Two senior officers of Northern Rock—the Deputy Chief Executive and the Managing Credit Director—were heavily fined in April 2010 by the UK Financial Services Authority for hiding the decline in the performance of the company’s mortgage assets in early 2007. There’s no suggestion that Ridley played any role, or, at the time, was even aware of this misrepresentation of important financial data. All the same, the transgressions happened under his watch as Chairman and, as far as I know, he has not since expressed any regret for the incident. Nevertheless, a few months after his former colleagues had been sanctioned, Ridley had the audacity to write an article for the Times in which he referred to the “discredited Dr Pachauri” in “shut-eyed denial”. Yet none of the contributors to Chairman Pachauri’s reports has ever been shown to have deliberately misrepresented any data.
Comes before a fall
When you view Ridley’s TED talk When Ideas Have Sex, there’s no doubt that he is a passionate communicator of the idea that David Ricardo’s theory of comparative advantage was a major driver of human cultural development over the past 100,000 years. And when you read the Chairman’s Statement for the 2006 Northern Rock Annual Report, he expresses genuine pride in reporting not only the financial results of the company, but also the company’s generous support of the charitable Northern Rock Foundation. Matt Ridley is not greedy, he is an idealist. When you read The Rational Optimist, it’s clear that he’s not at all indifferent to the future, but the ideological lens through which he views the world distorts and obscures some things as much as it brings others into focus.

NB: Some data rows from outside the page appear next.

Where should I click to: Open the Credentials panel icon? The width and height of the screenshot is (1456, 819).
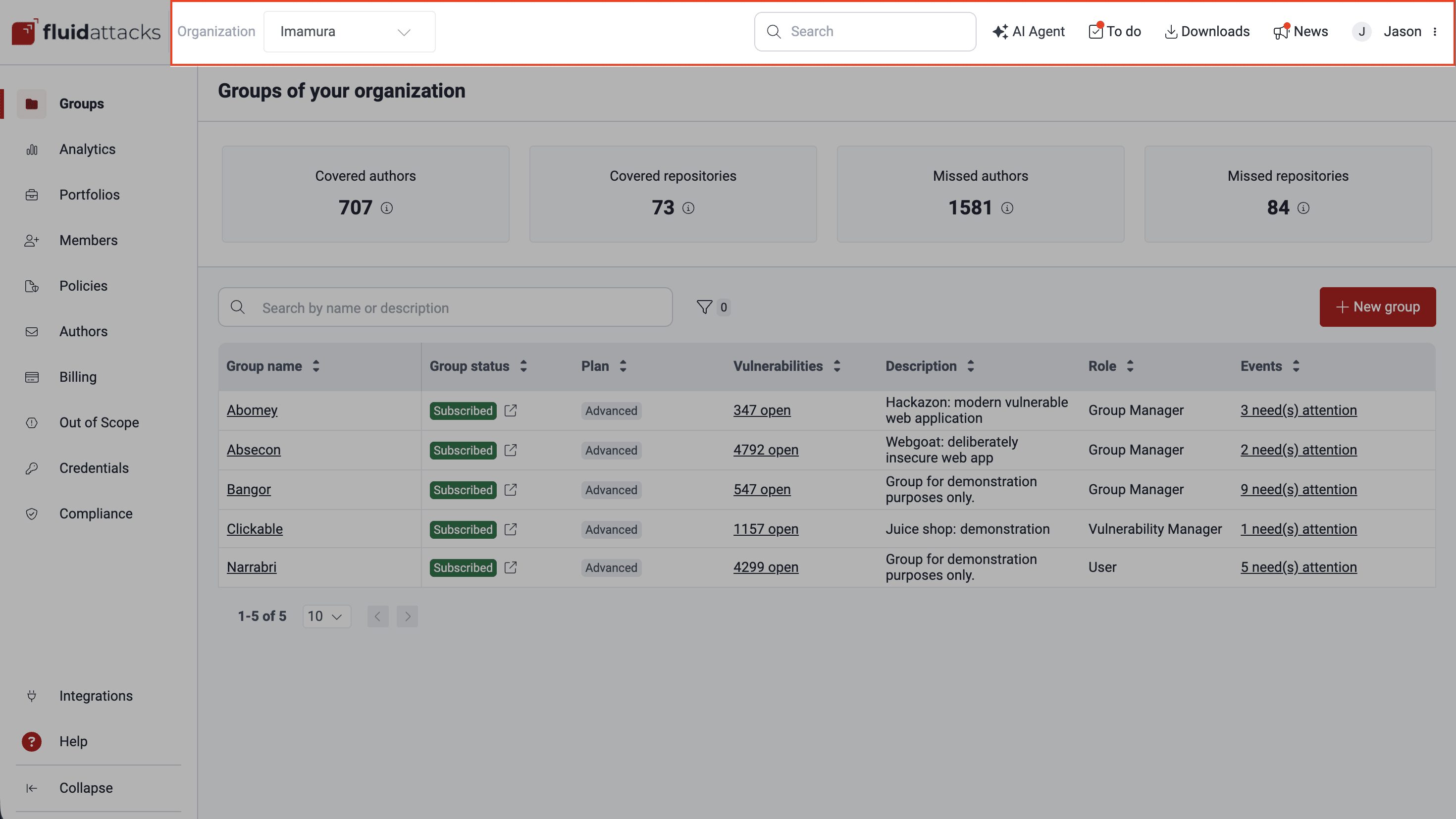(x=32, y=468)
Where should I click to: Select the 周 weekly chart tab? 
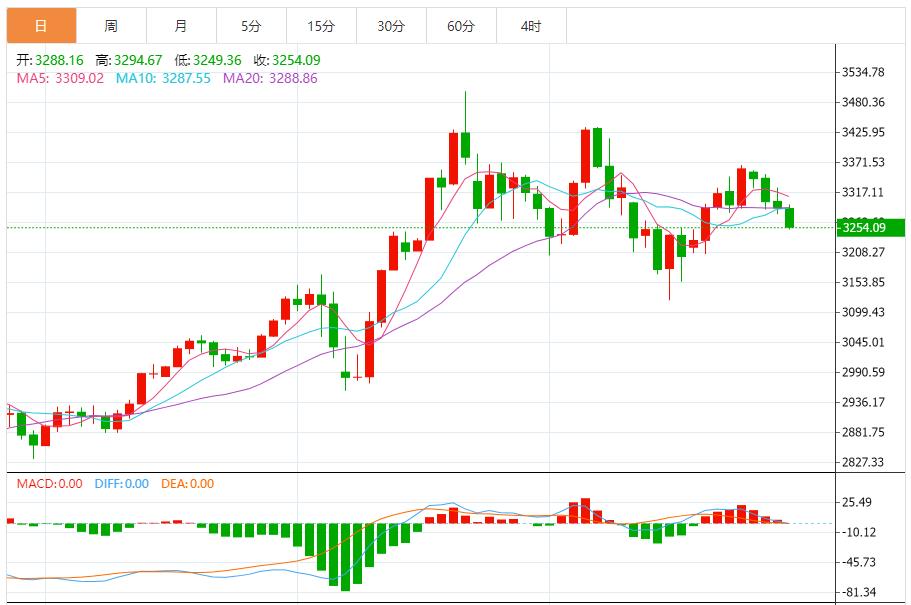[x=111, y=26]
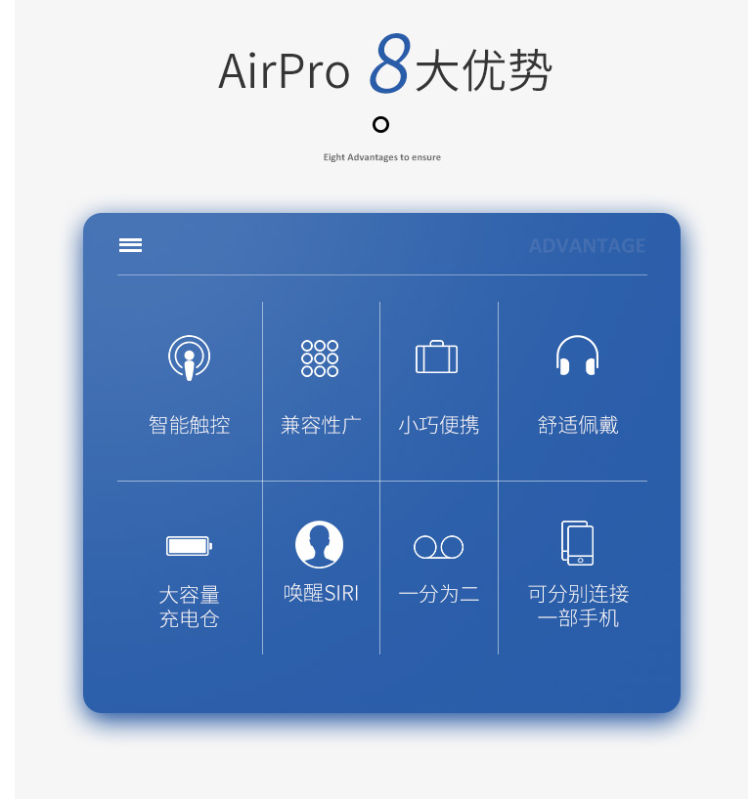Select the 可分别连接一部手机 text
The image size is (750, 799).
(578, 606)
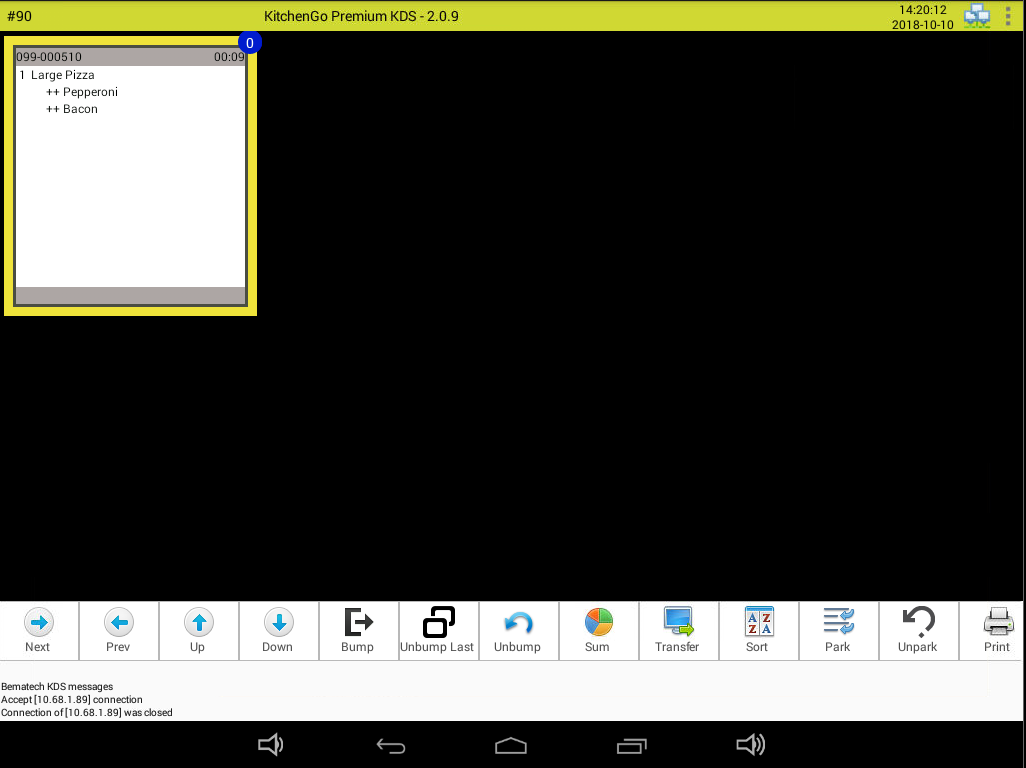This screenshot has width=1026, height=768.
Task: Open the three-dot overflow menu
Action: tap(1008, 16)
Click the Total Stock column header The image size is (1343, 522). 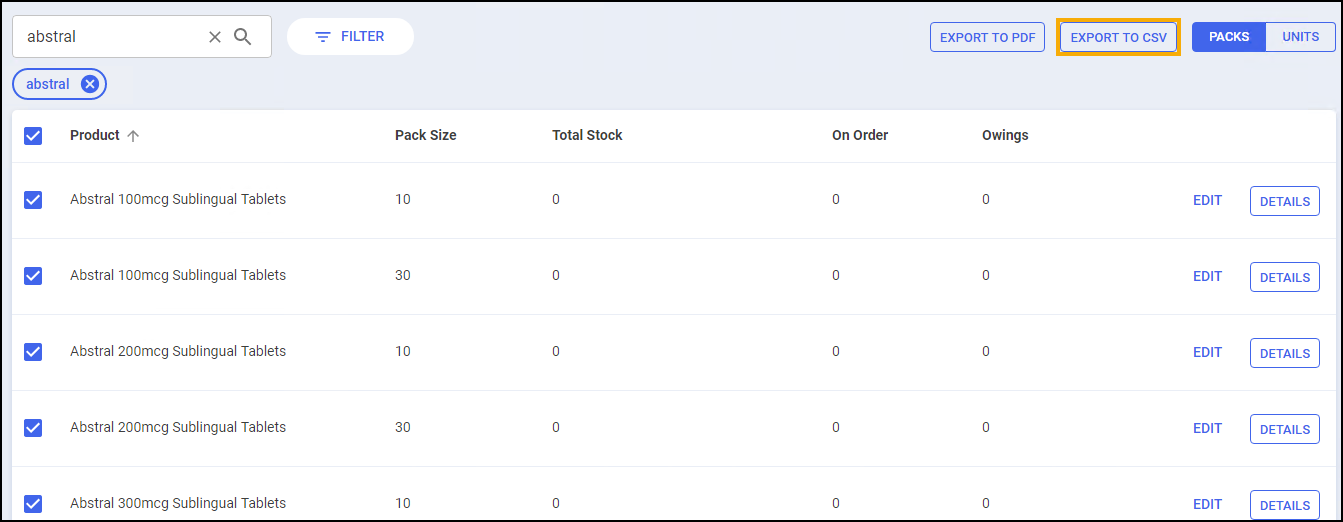pos(587,135)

In the Introduction to The Rational Optimist, Ridley writes a paragraph about Northern Rock, which concludes:
But what made the bubble of the 2000s so much worse than most was government housing and monetary policy, especially in the United States, which sluiced artificially cheap money towards bad risks as a matter of policy and thus also towards the middlemen of the capital markets. The crisis has at least as much political as economic causation, which is why I also mistrust too much government.
Even though Northern Rock freely chose to gather up, with both hands, all of the cheap money from the middle men of the capital markets that it could, for as long as it could and to a greater extent than its competitors did, for Ridley, the lesson of the crisis is that it was the government’s fault. Even after the business disaster that he presided over, Matt Ridley’s avowed Rational Optimism has not been tempered by the experience. He asserts, contrary to the facts, that the “concatenation of events” that hit Northern Rock was “unexpected and unpredictable”, while having the hubris to claim, based on his prejudiced assessment of the science, that:
Over the past few years it has gradually become clear to me that climate change is a nosebleed, not a severed limb, and that the remedies we are subsidising are tourniquets round the neck of the economy.
From the Northern Rock 2006 annual report.
For Ridley, in business as in climate, prudent precautionary measures are rejected as ruinous, whereas warnings that real disasters may be lurking are dismissed. As the Northern Rock experience showed, being dazzled by the power of virtuous circles can blind you to the fact that, if spun too hard, they can quickly turn vicious.